**Activités:**
A – Extrayez de l'article sur le cytomégalovirus tout ce qui va de "Le diagnostic est" jusqu'à "aussi appelé CMV.", sans rien y changer.
B – D'après l'article sur le cytomégalovirus, quel âge Pia avait-elle lorsque sa surdité a été diagnostiquée ?
C – Donnez la suite de l'article sur le cytomégalovirus, en commençant après sa dernière phrase.
══ Bloc de texte
Cytomégalovirus : bientôt un dépistage généralisé chez les femmes enceintes ?
Chaque année l'infection au cytomégalovirus (CMV) représente un risque de transmission et de séquelles potentiellement graves pour le fœtus. Pourtant, le dépistage n'est toujours pas proposé pendant la grossesse.
Jeu après jeu, chaque activité est l’occasion de stimuler Pia. À 7 ans, elle souffre d’une paralysie cérébrale qui entraîne de multiples handicaps."Elle a tout d'abord un handicap mental qui est un peu difficile à estimer puisque comme elle est sourde, la communication est plus difficile forcément", explique sa mère, Jessy.
"Elle a également un handicap moteur, elle ne marche pas, elle n'est pas propre. On a la chance qu'elle se déplace à quatre pattes et qu'elle se déplace assez bien en fauteuil roulant, elle utilise très bien ses mains, pour autant, on sait qu'elle ne marchera jamais", poursuit-elle.
"Je n'avais jamais entendu parler du CMV"
Pia est le deuxième enfant du couple et dès sa naissance, Jessy a senti que quelque chose n’allait pas."Dès qu’on m'a posé Pia sur le ventre, j’ai compris qu’il y avait un problème. Elle était très blanche avec le tour des yeux un peu bleu-gris. Tout de suite, je me suis dit qu'il y avait un problème. Elle avait vraiment un teint cadavérique," précise la jeune femme.
Le diagnostic est tombé quand Pia avait trois mois. Elle a été infectée par un virus que Jessy a contracté au début de sa grossesse : le cytomégalovirus, aussi appelé CMV.
"Je n'avais jamais entendu parler du CMV, je ne connaissais pas du tout ce qu'était ce virus. La première fois qu'on m'en a parlé, c'est quand on a diagnostiqué la surdité chez Pia qui avait un mois et demi", confie Jessy Kosman.
Un dépistage "inutile" ?
Le cytomégalovirus chez l’adulte passe le plus souvent inaperçu, mais lorsqu’il infecte la femme enceinte, il existe un risque qu’elle le transmette à son bébé. 20 fois plus fréquent que la toxoplasmose, le CMV est aujourd’hui la première cause de retard mental et de surdité chez les nourrissons après les causes génétiques.
════
══ Données fournies
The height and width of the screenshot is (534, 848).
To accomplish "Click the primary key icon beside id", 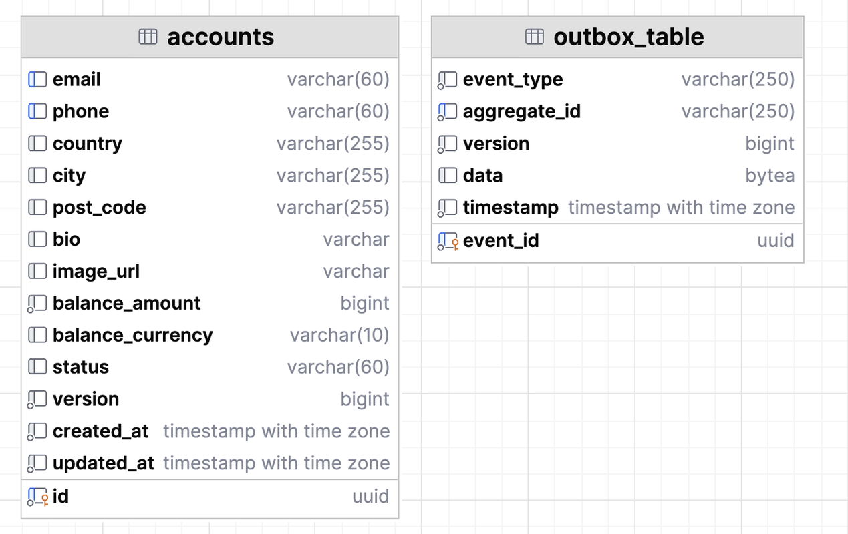I will pyautogui.click(x=37, y=497).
════
**Réponses par activité:**
A –
Le diagnostic est tombé quand Pia avait trois mois. Elle a été infectée par un virus que Jessy a contracté au début de sa grossesse : le cytomégalovirus, aussi appelé CMV.

B – Elle avait un mois et demi.

C –
Pourtant, aujourd’hui, aucun dépistage n’est proposé aux femmes enceintes. Dans son dernier avis qui date de mai 2018, le Haut Conseil en santé publique est catégorique : "le HCSP n’est pas favorable au dépistage systématique de l’infection à CMV chez les femmes par test sérologique".
Selon ces experts, le dépistage du CMV est inutile, car le traitement censé limiter les risques de transmission de la mère au fœtus n’est pas suffisamment efficace.
Une simple prise de sang pour un enjeu de taille
Ce sont des arguments que le Professeur Yves Ville conteste avec force. Il étudie le CMV depuis 30 ans et aujourd’hui, il se bat pour imposer un dépistage généralisé. "Si ce dépistage avait lieu, on éviterait en France 80 % des handicaps liés au CMV parce qu'on l'identifierait tôt, on pourrait alors prescrire un traitement dont on connaît l'efficacité", clame le Pr Yves Ville, chef du service d'obstétrique et de médecine foetale à l'hôpital Necker-Enfants malades, à Paris.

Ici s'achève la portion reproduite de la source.